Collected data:

━━━━

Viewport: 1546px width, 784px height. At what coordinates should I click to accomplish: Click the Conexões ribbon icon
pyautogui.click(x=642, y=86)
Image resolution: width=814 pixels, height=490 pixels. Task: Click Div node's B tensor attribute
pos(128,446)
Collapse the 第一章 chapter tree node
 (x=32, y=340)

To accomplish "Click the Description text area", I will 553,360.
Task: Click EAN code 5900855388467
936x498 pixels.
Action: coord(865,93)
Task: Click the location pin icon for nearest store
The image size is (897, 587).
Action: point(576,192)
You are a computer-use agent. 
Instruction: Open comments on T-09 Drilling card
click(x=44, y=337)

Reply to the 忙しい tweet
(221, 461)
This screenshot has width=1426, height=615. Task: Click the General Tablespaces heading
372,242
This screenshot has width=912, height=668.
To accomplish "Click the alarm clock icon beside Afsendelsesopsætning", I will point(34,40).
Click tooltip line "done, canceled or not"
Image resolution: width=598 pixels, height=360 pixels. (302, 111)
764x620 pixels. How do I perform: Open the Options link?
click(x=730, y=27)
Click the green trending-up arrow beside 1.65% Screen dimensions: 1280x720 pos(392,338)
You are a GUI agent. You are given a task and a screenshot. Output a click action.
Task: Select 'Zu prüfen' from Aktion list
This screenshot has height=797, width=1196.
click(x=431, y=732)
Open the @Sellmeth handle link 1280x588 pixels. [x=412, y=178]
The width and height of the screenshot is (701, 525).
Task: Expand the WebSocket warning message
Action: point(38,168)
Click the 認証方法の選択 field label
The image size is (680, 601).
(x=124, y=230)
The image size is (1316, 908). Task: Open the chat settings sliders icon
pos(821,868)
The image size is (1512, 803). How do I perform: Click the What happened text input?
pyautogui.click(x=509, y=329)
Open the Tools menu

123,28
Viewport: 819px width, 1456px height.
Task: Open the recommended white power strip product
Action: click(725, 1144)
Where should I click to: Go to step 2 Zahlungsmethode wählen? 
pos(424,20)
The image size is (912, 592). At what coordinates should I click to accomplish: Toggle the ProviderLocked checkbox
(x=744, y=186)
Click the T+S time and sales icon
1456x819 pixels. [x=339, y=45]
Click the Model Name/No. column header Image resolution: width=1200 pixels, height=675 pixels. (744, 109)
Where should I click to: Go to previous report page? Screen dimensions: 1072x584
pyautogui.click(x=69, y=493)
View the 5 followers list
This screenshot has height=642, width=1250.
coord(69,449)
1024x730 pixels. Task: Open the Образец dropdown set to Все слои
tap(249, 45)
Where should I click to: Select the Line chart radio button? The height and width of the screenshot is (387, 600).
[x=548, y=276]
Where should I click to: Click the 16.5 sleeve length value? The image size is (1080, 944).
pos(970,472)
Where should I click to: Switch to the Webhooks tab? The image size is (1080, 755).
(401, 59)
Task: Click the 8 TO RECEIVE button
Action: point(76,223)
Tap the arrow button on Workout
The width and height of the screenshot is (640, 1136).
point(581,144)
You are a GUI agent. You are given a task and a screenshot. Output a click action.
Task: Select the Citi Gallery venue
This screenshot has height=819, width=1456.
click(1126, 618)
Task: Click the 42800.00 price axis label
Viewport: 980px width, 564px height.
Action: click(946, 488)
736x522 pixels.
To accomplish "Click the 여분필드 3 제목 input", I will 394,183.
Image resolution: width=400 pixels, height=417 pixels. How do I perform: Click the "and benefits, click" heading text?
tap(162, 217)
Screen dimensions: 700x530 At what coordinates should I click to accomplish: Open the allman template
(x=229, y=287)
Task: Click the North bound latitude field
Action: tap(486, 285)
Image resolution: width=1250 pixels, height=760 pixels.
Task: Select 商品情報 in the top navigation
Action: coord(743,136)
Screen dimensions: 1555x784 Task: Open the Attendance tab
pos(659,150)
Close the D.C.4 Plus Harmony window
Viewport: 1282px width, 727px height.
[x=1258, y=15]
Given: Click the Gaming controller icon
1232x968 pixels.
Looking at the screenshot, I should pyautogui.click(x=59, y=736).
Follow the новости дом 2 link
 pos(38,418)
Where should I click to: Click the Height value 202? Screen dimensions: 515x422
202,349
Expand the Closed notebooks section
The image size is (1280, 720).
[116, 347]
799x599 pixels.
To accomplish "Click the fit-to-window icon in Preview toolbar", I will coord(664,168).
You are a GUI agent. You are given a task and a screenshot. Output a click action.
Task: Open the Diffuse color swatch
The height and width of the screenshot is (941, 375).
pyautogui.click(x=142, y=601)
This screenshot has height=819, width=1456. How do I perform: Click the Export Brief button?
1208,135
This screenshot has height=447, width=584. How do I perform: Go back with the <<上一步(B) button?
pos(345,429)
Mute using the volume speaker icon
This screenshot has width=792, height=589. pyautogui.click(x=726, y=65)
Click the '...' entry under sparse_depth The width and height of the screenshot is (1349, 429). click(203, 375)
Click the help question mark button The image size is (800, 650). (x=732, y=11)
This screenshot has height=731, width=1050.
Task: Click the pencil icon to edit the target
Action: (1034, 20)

━━━━

Take exactly the lines from the one containing "799x599 pixels." through the one containing "Task: Open the Diffuse color swatch" in the data above, and output them with nothing added.

799x599 pixels.
To accomplish "Click the fit-to-window icon in Preview toolbar", I will coord(664,168).
You are a GUI agent. You are given a task and a screenshot. Output a click action.
Task: Open the Diffuse color swatch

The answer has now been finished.